Il mondo dell’olio di oliva, le soluzioni di packaging per salvaguardare la bontà e proteggere il produttore e il consumatore

Quale olio di oliva

16 aprile 2015

 

Sulla base della qualità delle olive, della loro freschezza ed integrità, del grado di acidità e della lavorazione, gli oli di oliva vengono suddivisi in diverse classificazioni.

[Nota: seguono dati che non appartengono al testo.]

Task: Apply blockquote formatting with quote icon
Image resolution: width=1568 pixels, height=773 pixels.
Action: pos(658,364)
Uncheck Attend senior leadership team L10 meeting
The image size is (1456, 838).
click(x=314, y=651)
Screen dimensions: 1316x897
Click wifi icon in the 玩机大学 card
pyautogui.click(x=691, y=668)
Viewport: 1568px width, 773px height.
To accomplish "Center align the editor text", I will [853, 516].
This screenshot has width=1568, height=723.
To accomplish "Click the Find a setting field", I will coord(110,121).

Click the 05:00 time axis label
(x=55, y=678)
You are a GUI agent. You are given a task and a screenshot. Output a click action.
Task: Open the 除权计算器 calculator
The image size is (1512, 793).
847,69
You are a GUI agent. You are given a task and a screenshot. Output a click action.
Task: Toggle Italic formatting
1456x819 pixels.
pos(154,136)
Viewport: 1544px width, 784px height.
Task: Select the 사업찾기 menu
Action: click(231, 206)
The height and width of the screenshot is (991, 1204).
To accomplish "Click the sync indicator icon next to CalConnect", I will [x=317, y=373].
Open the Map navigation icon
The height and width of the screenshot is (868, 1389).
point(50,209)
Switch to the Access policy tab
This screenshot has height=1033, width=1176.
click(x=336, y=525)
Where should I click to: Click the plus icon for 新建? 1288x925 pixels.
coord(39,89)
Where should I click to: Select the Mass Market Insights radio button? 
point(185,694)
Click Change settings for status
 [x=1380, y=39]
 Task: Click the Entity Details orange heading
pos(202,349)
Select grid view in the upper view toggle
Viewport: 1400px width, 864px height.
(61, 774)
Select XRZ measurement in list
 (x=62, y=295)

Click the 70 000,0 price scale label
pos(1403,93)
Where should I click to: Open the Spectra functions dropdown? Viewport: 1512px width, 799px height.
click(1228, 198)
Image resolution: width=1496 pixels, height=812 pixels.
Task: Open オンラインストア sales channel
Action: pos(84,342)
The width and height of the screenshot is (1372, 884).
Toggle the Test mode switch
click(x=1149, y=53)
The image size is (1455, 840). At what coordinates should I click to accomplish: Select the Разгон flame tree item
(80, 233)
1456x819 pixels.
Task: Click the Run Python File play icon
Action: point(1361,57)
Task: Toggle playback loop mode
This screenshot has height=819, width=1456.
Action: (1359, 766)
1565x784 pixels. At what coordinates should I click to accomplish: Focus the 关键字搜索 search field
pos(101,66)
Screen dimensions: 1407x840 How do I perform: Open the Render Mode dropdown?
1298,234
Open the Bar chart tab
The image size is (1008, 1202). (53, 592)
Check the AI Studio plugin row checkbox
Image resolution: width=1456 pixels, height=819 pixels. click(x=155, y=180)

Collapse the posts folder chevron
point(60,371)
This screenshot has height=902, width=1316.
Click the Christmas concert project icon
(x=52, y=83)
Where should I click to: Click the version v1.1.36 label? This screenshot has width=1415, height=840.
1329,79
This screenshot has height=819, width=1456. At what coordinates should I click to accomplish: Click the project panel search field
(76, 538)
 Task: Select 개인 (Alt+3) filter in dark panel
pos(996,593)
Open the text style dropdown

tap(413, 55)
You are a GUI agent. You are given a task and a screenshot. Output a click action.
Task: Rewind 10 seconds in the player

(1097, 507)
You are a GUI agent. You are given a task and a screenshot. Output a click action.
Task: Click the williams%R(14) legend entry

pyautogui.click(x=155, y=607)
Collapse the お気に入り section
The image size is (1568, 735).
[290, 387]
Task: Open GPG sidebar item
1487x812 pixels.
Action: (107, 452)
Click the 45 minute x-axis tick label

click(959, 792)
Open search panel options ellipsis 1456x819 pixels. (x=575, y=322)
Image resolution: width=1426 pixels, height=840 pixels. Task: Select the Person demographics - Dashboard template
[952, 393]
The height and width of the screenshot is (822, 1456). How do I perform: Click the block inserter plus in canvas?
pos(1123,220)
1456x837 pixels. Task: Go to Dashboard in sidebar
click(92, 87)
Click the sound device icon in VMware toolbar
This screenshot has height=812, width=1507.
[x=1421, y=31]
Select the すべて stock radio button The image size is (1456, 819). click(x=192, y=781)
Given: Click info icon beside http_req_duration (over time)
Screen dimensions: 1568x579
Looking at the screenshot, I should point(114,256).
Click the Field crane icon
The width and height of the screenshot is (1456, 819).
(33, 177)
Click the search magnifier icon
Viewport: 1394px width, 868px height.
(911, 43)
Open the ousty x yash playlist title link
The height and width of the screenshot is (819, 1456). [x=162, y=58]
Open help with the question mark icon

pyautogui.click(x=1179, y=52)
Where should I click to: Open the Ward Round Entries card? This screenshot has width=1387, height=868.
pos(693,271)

La normativa della Comunità Europea CE. 1513/2001 definisce e classifica gli oli d’oliva:

“oli ottenuti dall’oliva meccanicamente o con altri processi fisici, in condizioni termiche tali da non alterarli e che non hanno subito nessun trattamento tranne il:

il lavaggio
la decantazione
la centrifugazione
la filtrazione

 

Il processo di produzione dell’ olio consta di 5 fasi

1. La raccolta delle olive e il trasporto al frantoio
2. Il lavaggio delle olive e la frangitura
3. La gramolazione della pasta di olive
4. L’estrazione dell’olio
5. Lo stoccaggio dell’olio

 

La classificazione degli oli di oliva

Gli oli vergini vengono classificati in funzione dell’acidità libera.

 

In base all’acidità espressa in acido oleico si suddividono in:

 

OLIO DI OLIVA EXTRAVERGINE:
Gusto assolutamente perfetto e acidità libera, espressa in acido oleico, non superiore allo 0,8%.

 

OLIO DI OLIVA VERGINE:
Gusto perfetto e acidità libera non superiore al 2 %.

 

OLIO DI OLIVA:
Olio di oliva raffinato tagliato con oli di oliva vergini, diversi dall’olio lampante, con acidità non superiore all’1%.

 

OLIO DI SANSA DI OLIVA:
Olio ottenuto dal taglio di olio di sansa di oliva raffinato e di olio di oliva vergine diverso dal lampante; acidità non superiore all’1%.